In Lei Joaquin Phoenix arriva ad innamorarsi della voce di un sistema computerizzato di intelligenza artificiale, il modello più avanzato, il più incline a poter sviluppare una propria coscienza ed emozioni vere.
Ma qual’è il prezzo di questo rapporto, all’interno dell’inviolabilità di un’unione finta e apparentemente inaccessibile (poi si vedrà verso il finale che molti altri utenti hanno una storia d’amore con Samantha e il protagonista ne rimarrà turbato a tal punto da perdere il controllo di sé), dove il trauma per la separazione viene sostituito dall’appagamento di un’extrasensorialità, sconnessa dal resto della società, che trova il suo assurdo culmine nella scena d’amore tra Phoenix e la voce di Scarlett Johansson.

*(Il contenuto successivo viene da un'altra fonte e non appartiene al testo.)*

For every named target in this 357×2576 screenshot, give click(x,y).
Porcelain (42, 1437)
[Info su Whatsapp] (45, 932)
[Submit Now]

Il prezzo è che la commedia di Jonze rimane ingessata su delle posizioni, dei luoghi, delle prospettive di visione ciclicamente e rigidamente codificati. In Lei tutto lo spazio di cinema digitale viene occupato dai device digitali, perdendo, agli occhi di Phoenix e dello spettatore, qualsiasi connotato di corporalità visiva, rimanendo uno spazio degno dell’angoscia primitiva di una stazione spaziale.
La sensazione di tetra freddezza di Lei di Jonze mi è venuta in modo particolare, recuperando una vecchia commedia di Blake Edwards, Blind Date (Appuntamento al buio, 1987), con Bruce Willis e Kim Basinger. Si tratta di un’opera minore nella filmografia del suo autore, un divertissment perfettamente ideato, che a distanza di 26, come la quasi totalità delle opere degli anni ’80, rischia una pesantissima rivalutazione.
Ecco, l’emozione per una commedia di tale semplicità (la protagonista, interpretata dalla Basinger, non può bere neanche un bicchiere di spumante perché se tocca anche solo una punta leggera di alcol perde completamente il senno), mi ha preso talmente da farmi pensare che un tocco così (già) antico non sarà più possibile ai giorni nostri, così cinici e automatizzati, che la sapiente struttura narrativa, di una delle meno originali delle commedie degli anni ’80, non sarà più possibile averla indietro.
Il fallimento davanti alla meraviglia del surplus digitale ipertecnologico sta anche in questa mancanza di semplicità, dove il volto di Joaquin Phoenix, immerso nella sua demenza digitale extra sensoriale, rende più di mille parole il senso di smarrimento e di autocompiacimento di questi tempi, in cui l’odierno rappresenta il vuoto dell’autorappresentazione, e l’unica via d’uscita sembra essere costituita da un revival del tempo che fu. Ma forse non tutto il male vien per nuocere, forse anche in questo sta l’importanza del film di Jonze, nell’aver avuto il coraggio di cogliere lo spirito del tempo.